◆ **Work item**
Copies of all lines that contain "agent" are needed; take them from the data below.
□ □ □ □ □ □ □
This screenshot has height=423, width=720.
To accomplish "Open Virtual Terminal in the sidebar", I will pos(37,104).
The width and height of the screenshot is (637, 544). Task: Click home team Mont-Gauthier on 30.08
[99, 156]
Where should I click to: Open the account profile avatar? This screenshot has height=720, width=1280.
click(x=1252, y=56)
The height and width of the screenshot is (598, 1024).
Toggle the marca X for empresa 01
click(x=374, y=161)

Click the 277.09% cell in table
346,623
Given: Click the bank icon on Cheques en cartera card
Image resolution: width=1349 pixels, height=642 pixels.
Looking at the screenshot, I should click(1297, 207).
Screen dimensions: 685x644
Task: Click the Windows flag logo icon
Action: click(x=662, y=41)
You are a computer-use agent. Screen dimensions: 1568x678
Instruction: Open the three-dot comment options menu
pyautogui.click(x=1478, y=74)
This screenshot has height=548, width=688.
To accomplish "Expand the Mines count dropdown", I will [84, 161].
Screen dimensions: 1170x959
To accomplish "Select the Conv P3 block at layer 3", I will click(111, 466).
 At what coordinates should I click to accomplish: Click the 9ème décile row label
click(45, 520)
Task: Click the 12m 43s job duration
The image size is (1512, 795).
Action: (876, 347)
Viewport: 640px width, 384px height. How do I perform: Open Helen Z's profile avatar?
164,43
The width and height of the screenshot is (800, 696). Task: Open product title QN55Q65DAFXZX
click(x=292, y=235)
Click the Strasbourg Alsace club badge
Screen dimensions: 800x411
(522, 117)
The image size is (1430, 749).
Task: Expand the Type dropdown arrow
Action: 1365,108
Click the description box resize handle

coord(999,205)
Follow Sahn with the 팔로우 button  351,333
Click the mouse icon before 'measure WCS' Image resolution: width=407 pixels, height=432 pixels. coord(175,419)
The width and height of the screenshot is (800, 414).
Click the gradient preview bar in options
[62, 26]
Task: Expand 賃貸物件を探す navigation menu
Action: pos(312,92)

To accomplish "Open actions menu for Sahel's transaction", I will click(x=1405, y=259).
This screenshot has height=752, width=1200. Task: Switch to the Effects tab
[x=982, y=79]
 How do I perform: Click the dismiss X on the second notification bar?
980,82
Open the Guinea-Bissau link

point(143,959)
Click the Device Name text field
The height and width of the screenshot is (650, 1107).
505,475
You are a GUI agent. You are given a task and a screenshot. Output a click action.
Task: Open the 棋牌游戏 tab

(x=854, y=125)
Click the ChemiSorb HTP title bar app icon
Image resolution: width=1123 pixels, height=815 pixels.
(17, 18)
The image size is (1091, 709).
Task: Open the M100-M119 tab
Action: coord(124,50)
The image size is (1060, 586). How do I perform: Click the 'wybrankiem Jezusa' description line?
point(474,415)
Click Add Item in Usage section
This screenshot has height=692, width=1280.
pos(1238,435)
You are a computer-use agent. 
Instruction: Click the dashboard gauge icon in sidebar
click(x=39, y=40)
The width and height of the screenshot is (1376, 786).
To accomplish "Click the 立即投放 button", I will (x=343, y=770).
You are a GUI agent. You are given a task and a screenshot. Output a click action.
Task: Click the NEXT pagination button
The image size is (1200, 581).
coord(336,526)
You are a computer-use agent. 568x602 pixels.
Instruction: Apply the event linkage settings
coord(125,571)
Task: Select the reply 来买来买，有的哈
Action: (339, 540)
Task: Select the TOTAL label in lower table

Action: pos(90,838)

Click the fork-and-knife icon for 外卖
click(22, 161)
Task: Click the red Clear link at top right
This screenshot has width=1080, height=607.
□ □ □ □ □ □ □
◆ **Solution for this task**
You are a computer-use agent. Screen dimensions: 1568x678
You are a GUI agent. You are given a task and a screenshot. Output a click action.
You are a computer-use agent. 
You are a GUI agent. You are given a task and a screenshot. Output a click action.
You are a computer-use agent. 568x602 pixels.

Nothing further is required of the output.